As Diane Rowland testified before the Subcommittee on Oversight and Investigations, U.S. House Committee on Energy and Commerce, “Under these waivers, states could provide up to five months of Medicaid or SCHIP coverage to eligible groups of survivors and could also create an uncompensated care pool to reimburse providers for uncompensated care costs. The waivers did not allow states to expand coverage for adults without dependent children, regardless of income, and did not include any funding to support the temporary coverage or uncompensated care pools. Federal funding did not become available until the Congress authorized $2 billion for the Medicaid coverage and uncompensated care pools nearly six months after the storm through the Deficit Reduction Act of 2005” (Rowland 2007).

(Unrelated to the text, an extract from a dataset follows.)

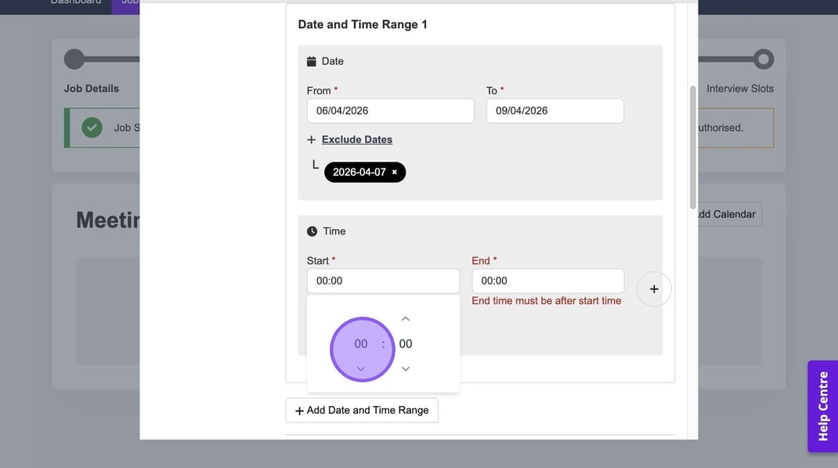This screenshot has width=838, height=468.
Task: Focus the Start time input
Action: 383,281
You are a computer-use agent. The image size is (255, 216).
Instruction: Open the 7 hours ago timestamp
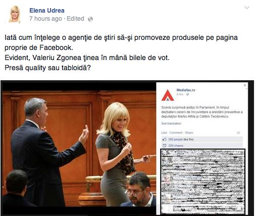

Discussion and Conclusions
Although members of Congress, and the American public, may not have thought of national health reform as a national security issue, it does prepare us for a national event – whether a natural disaster or terrorist threat. Now that the 2010 national health reform is passed, all Americans will have health insurance if they require it after a major event. In fact, the legislation requires all Americans to have health insurance. State health insurance exchanges are being developed to assist with access to coverage. Also, Medicaid is more rational with all Americans under 133% of poverty covered by the program. This establishes financing guidelines between the federal and state governments, and it makes very clear the individuals who will receive that coverage ahead of time. The health financing institutions developed during national health reform — whether the new health insurance exchanges or rationalized Medicaid eligibility – are in place. The country will not have to negotiate these policy institutions shotgun. This removes the political calculus that comes with developing health financing institutions from our post-event agenda. We can focus on our nation’s security and our people’s health without the bipartisan wrangling that accompanies the creation of new institutional structures.
References
The Kaiser Commission on Medicaid and the Uninsured and United Hospital Fund. “New York’s Disaster Relief Medicaid: Insights and Implications for Covering Low-Income People,” August 2002.
Lambrew, Jeanne M. and Donna E. Shalala. “Federal Health Policy Response to Hurricane Katrina: What It Was and What It Could Have Been,” JAMA 296, no. 11: 1394 – 1397, September 20, 2006.
Rowland, Diane. “Health Care In New Orleans: Before and After Katrina,” Testimony before the Subcommittee on Oversight and Investigations, Committee on Energy and Commerce, United States House of Representatives, March 13, 2007.